EXERCISE INSTRUCTIONS :: Your task is to reproduce exactly the lines from the one containing "The height and" through the last line below, both ends included, and nothing else, with no pictures.

WORKING DATA ::
════════

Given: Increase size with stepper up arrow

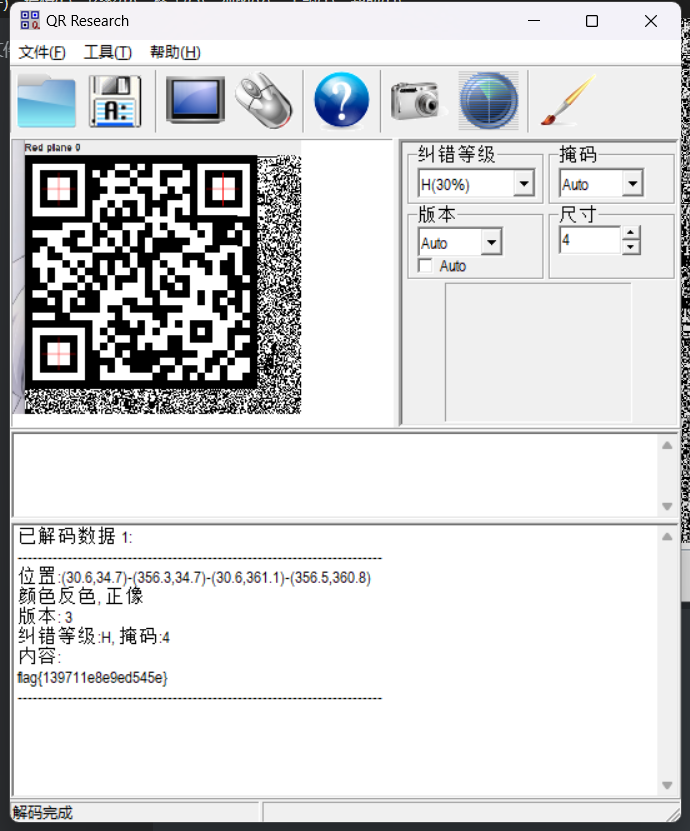Looking at the screenshot, I should (x=631, y=234).
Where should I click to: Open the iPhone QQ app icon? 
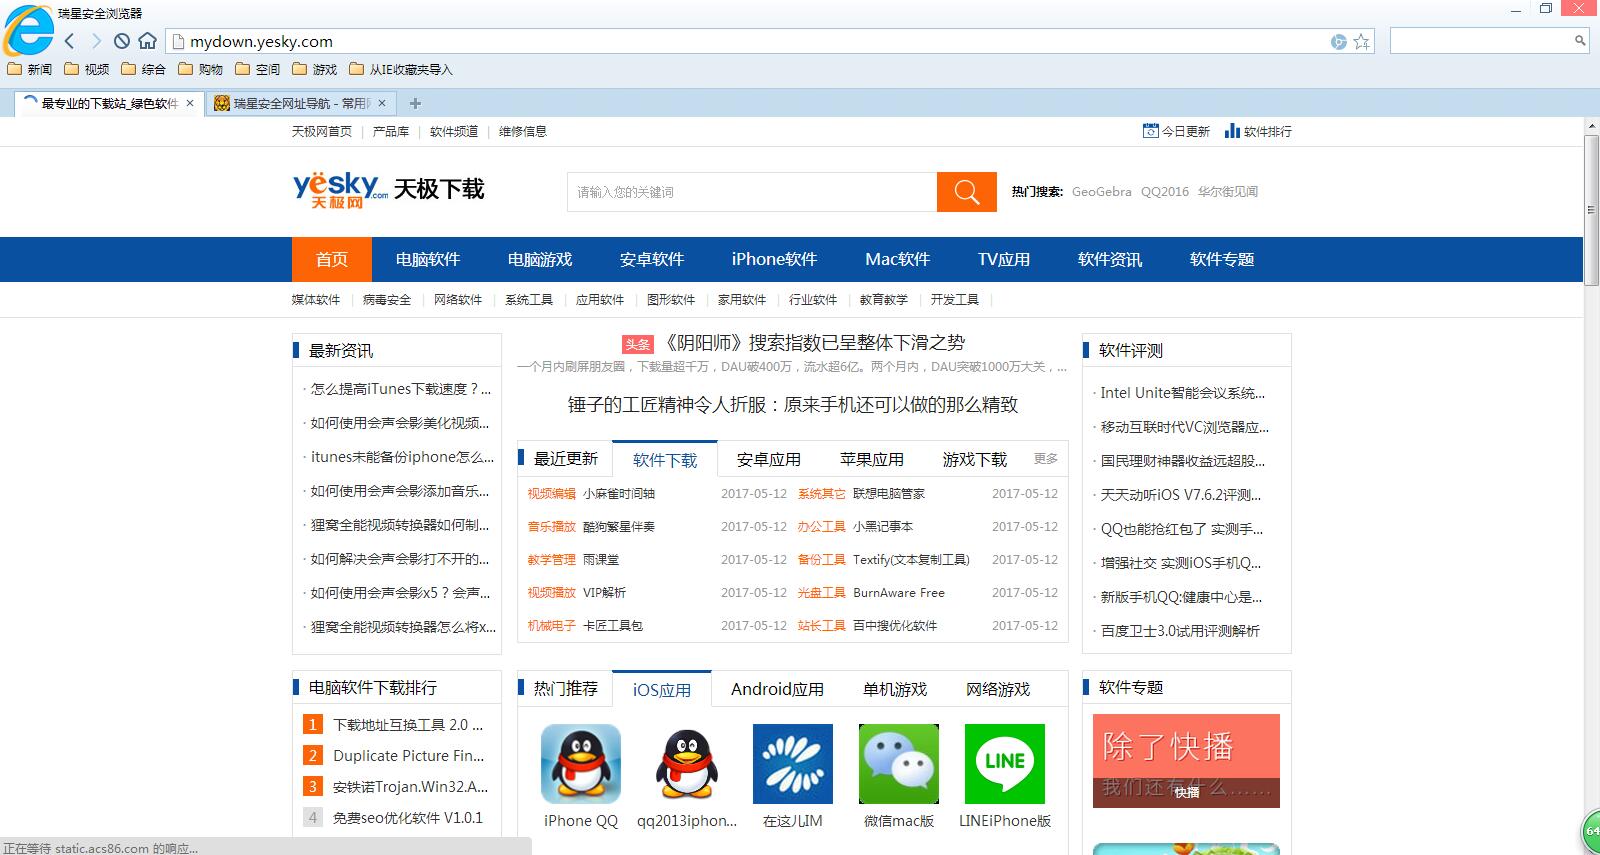point(580,764)
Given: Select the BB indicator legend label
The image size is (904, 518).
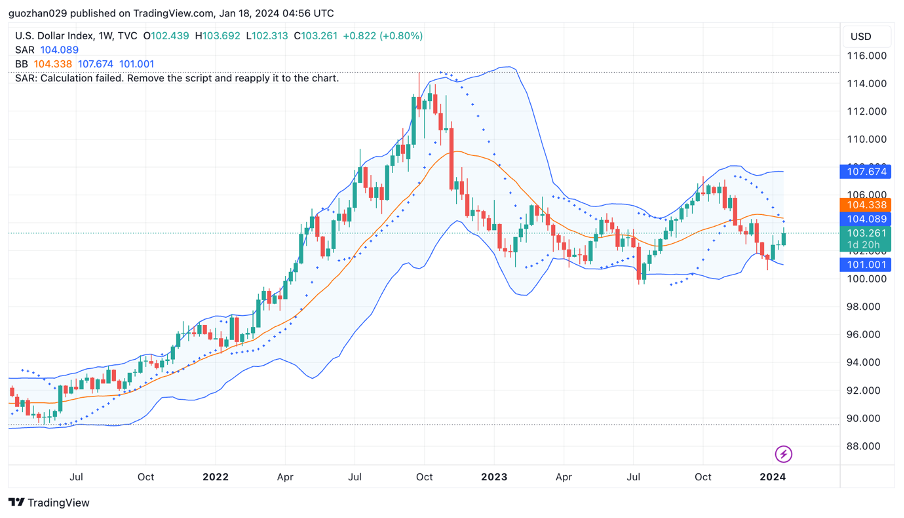Looking at the screenshot, I should (x=22, y=64).
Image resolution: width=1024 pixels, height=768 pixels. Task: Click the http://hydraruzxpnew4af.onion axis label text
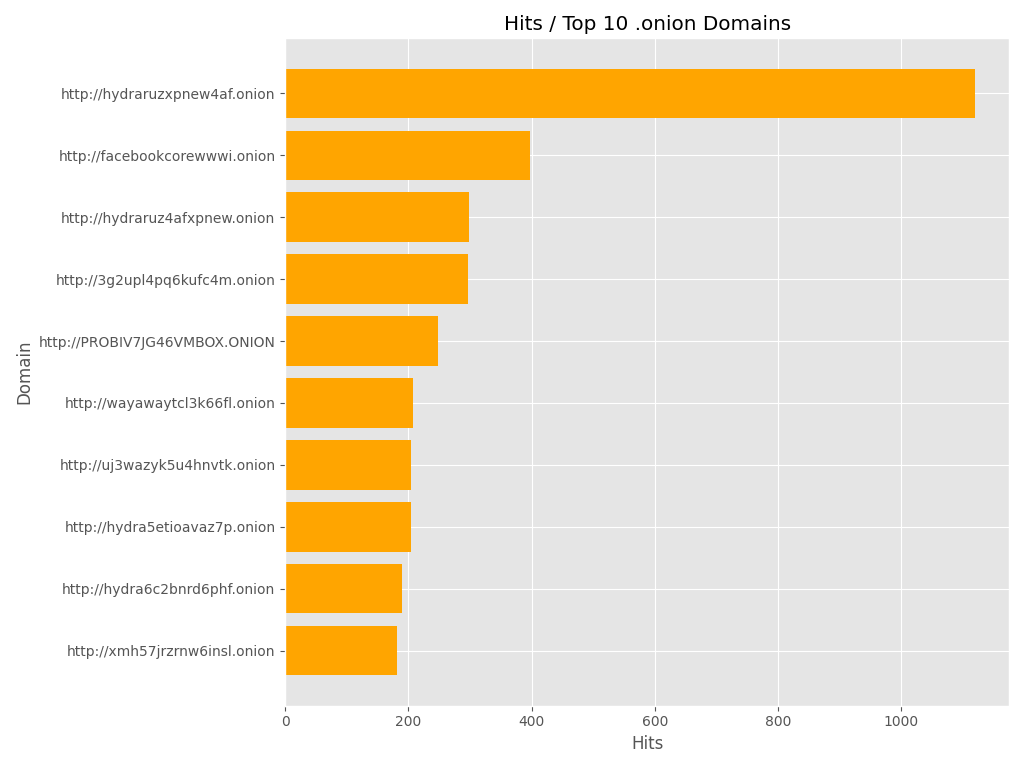(x=167, y=95)
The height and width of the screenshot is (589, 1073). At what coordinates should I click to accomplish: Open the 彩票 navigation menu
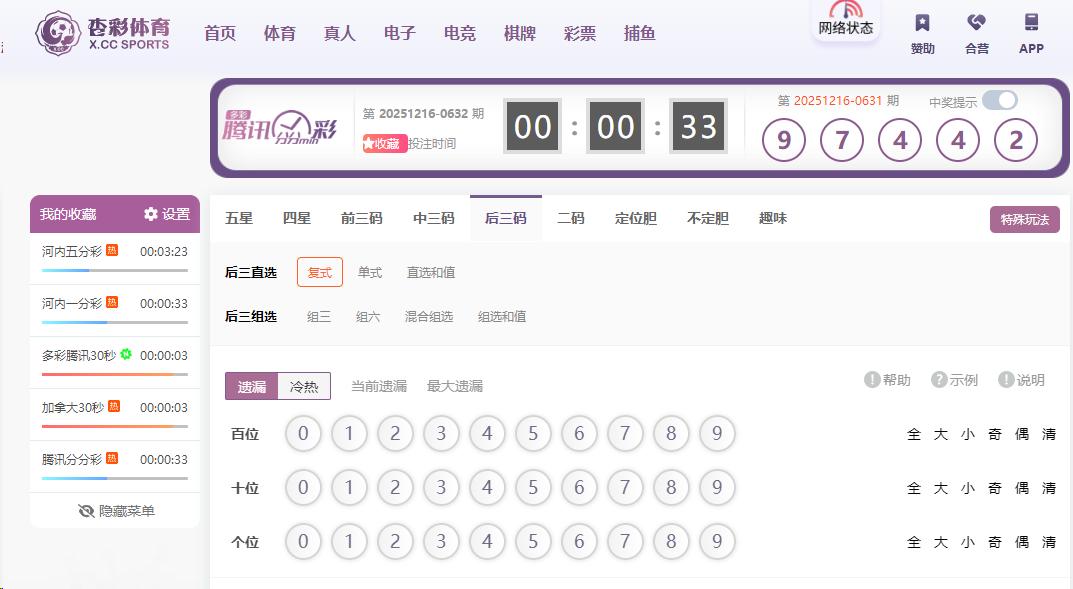(x=580, y=33)
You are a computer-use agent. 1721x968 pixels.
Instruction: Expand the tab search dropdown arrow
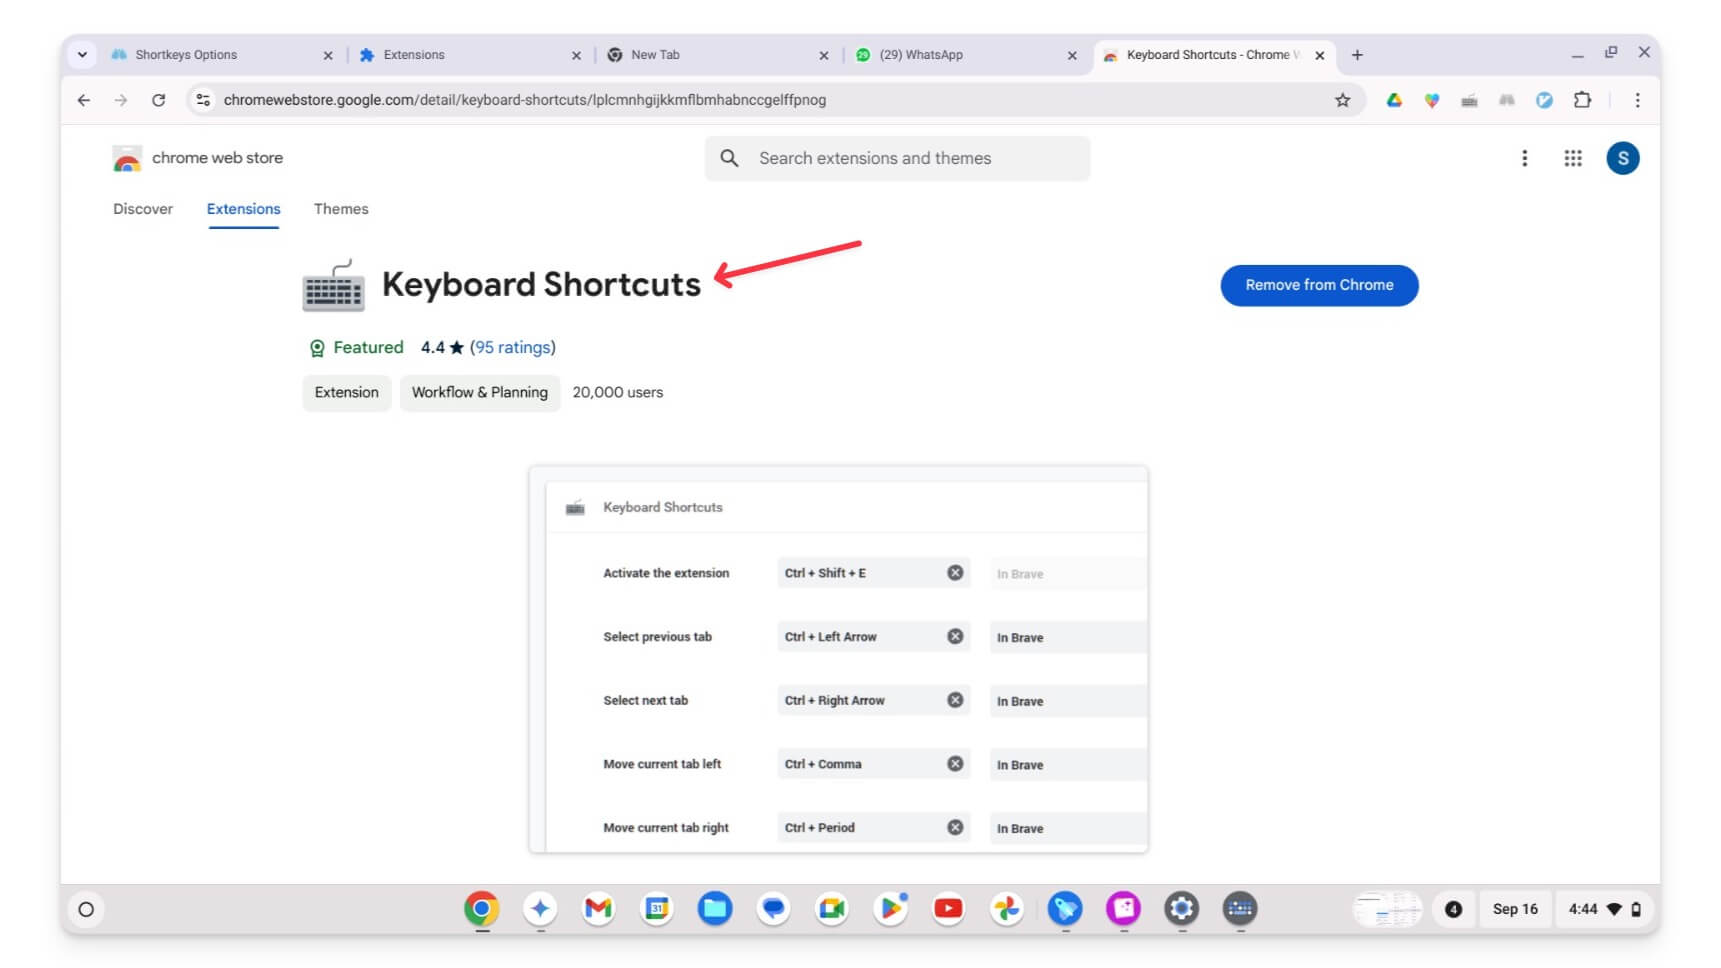coord(82,55)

════════

RESULT ::
The height and width of the screenshot is (589, 1073). At what coordinates should I click to accomplish: Open the 彩票 navigation menu
(x=580, y=33)
You are a computer-use agent. 1721x968 pixels.
Instruction: Expand the tab search dropdown arrow
coord(82,55)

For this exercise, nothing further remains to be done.